Wie ernst Lothar Lutze das Übersetzen nahm, zeigt sich daran, dass er sich nach der Anfertigung einer Rohübersetzung ungefähr zwei Wochen lang Zeit nahm, um zusammen mit dem Autor die Übersetzung Wort für Wort durchzugehen. Er sagte mir mal, dass er in dieser Zeit Indien noch mal ganz neu entdeckt habe. Und das sagte ein Mann, der sich seit Jahrzehnten mit Indien beschäftigte und auch einige Jahre lang dort gelebt hatte!

 

Im Jahre 2006 lernte ich Vishnu Khare auch persönlich kennen. Ich verstand bald, warum Lothar Lutze ihn so schätzte.
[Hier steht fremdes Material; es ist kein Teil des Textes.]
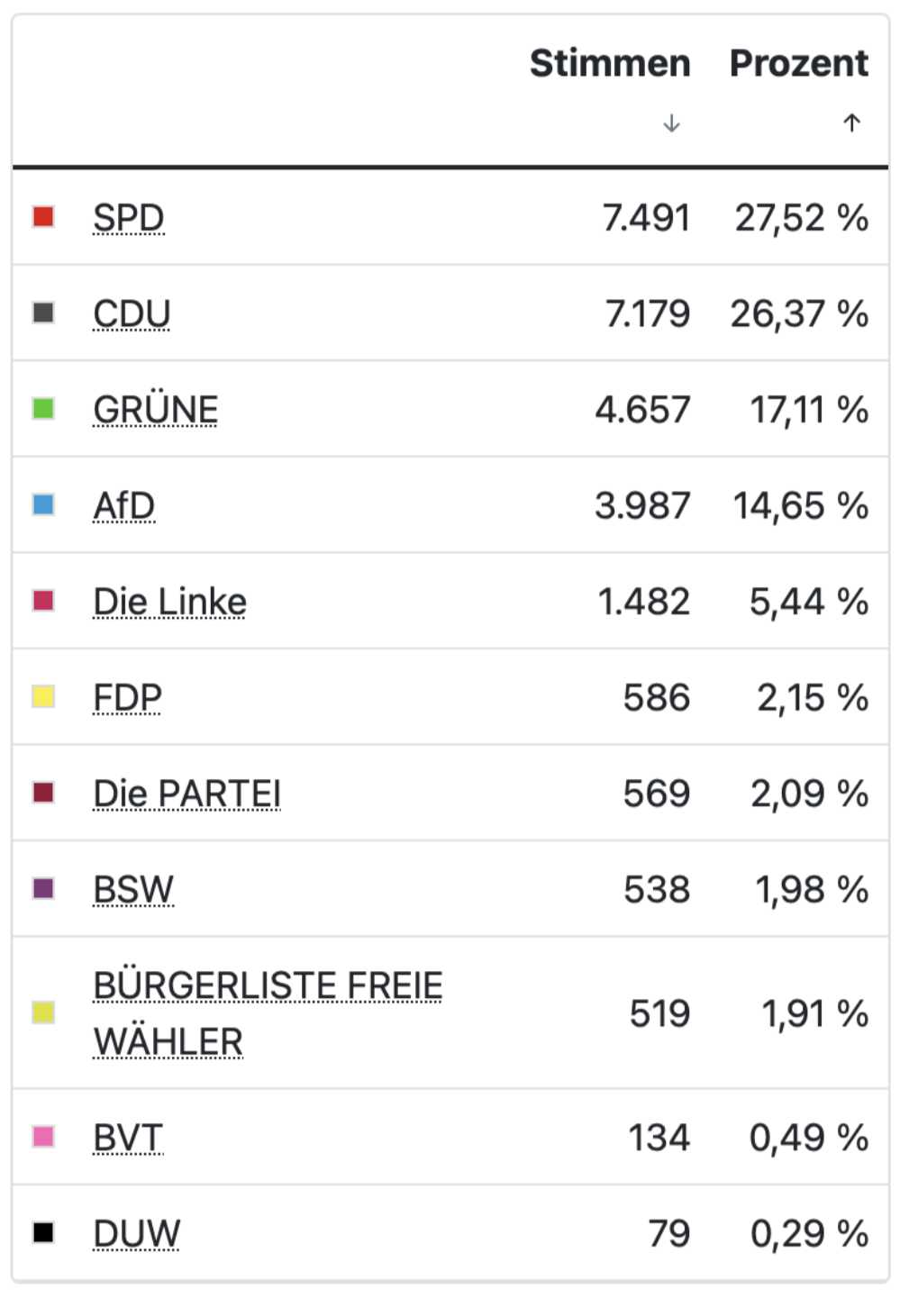This screenshot has height=1298, width=900.
Task: Click the green GRÜNE color swatch
Action: (x=43, y=409)
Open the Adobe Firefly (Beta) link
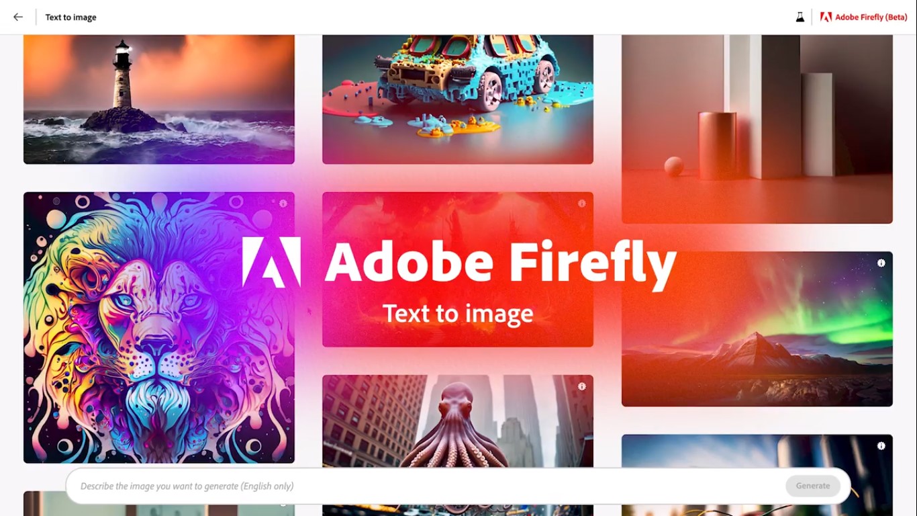 pyautogui.click(x=871, y=17)
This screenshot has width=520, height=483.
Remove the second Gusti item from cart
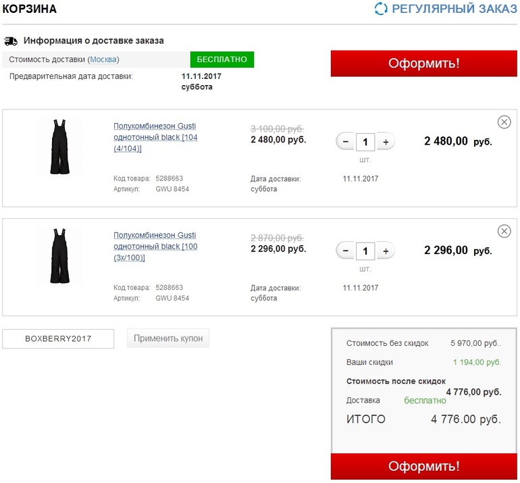(504, 232)
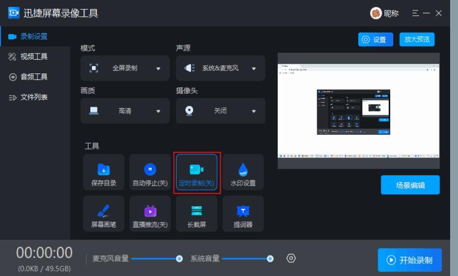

Vishnu Khare war sehr intelligent und gebildet, es machte Spaß, mit ihm über Politik und Literatur zu diskutieren.

 

Wichtig war auch seine Mitarbeit an dem 2007 erschienenen Band „Felsinschriften“, eine Anthologie zeitgenössischer Hindi-Lyrik, ins Deutsche übersetzt von Monika Boehm-Tettelbach. Bei der Auswahl der Gedichte zu diesem Werk folgte die Übersetzerin weitgehend den Vorschlägen Vishnu Khares.

 

Auch in Indien wurde Vishnu Khare sehr geschätzt. So nannte ihn Prachand Praveer in einem Nachruf einen „literarischen Riesen“ und einen „sorgfältigen Architekten der modernen Sensibilitäten des modernen Hindi-Lesers und -Autors“. Sein Tod hinterlässt eine große Lücke.